1. Field of the Invention
This invention relates to timers with storage devices, circuitry to evaluate the value stored in the devices and more specifically, to counters with circuitry to determine when the counter has decremented to a 0 value.
2. Description of the Prior Art
Timers have been used in computer circuits for some time. The purpose of a timer is to determine the amount of time required to perform specific tasks in the computer. Another purpose for a timer is to prevent an excessive amount of time from being spent either while performing a task or awaiting for an event to occur. Timers for these purposes are called watchdog timers. The common mode of operation of watchdog timers is to load a set value into the counter and decrement this value according to some computer clock signal. If the counter decrements the initially loaded value to a 0 value, then an interrupt is generated by the timer circuitry. Therefore, if a computer is waiting for a certain event to occur and loads the watchdog timer with a set timer value in which the event is to occur, the timer will generate an interrupt when the specified time expires and the event does not occur.
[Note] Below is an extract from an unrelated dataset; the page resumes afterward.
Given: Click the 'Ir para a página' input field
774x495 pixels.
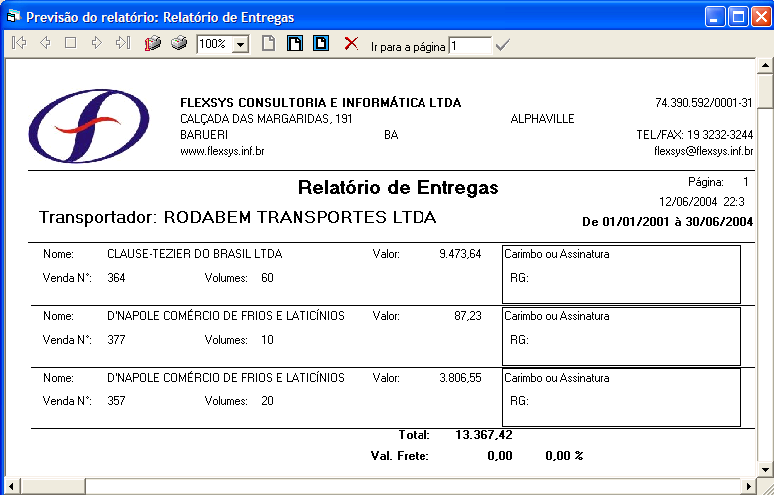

An example of a timer or counter used in a computer circuitry is disclosed in U.S. patent application Ser. No. 253,643 filed 4/13/81 which is herein incorporated by reference. A diagram of a common counter is illustrated in FIG. 1. The initial value is loaded from the data bus into a latch which is, in turn, loaded into a counter circuit. The counter circuit will then decrement the initial value. When the counter value reaches a certain point, the evaluation circuitry connected to the counter circuit will initiate an interrupt. FIG. 2a illustrates the prior art evaluation circuitry for a 4 bit counter. The value in the Bit 0 Counter is loaded into NOR gate 10 by a line 1 where is is NORed with the value in Bit 1 Counter via line 2. The output of the NOR gate 10 is coupled to the inverter 11 via line 3 which is in turn coupled to NOR gate 12 via line 4. The other input to NOR gate 12, line 5, is coupled from the Bit 2 Counter. The output of NOR gate 12 on line 6 is coupled to inverter 7; the output of the inverter 7 is coupled to one of the two inputs for NOR gate 14; the second input for NOR gate 14 is coupled by line 8 to the Bit 3 Counter. The output of NOR gate 14 is on line 9 and becomes active when all bit counter values are 0. The transistor schematic of the evaluation circuit shown in FIG. 2a is illustrated in FIG. 2b. NOR gate 10 is shown to consist of a power source provided to the circuitry at point 15, a precharge device 16 connected to a precharge clock, an isolation device 16 connected to a precharge clock, an isolation device 17 connected to an isolation clock .phi.1, and two inputs, lines 1 and lines 2, provided to devices 18 and 19, respectively. Note that this is the standard dynamic circuit NOR gate. The output of this NOR gate line 3 is provided to inverter 11 which includes the power source at point 20 to precharge device 21 to precharge node 24 during .phi.P2. Also provided is isolation device 22, clocked by .phi.2 with an input device 23 receiving its input on line 3. The inverter 11 output, line 4, is connected to NOR gate 12 which is similar to NOR gate 10. Likewise, the inverter 13 is similar to inverter 11 and NOR gate 14 is similar to NOR gates 12 and 10. The output of NOR gate 14 is line 9.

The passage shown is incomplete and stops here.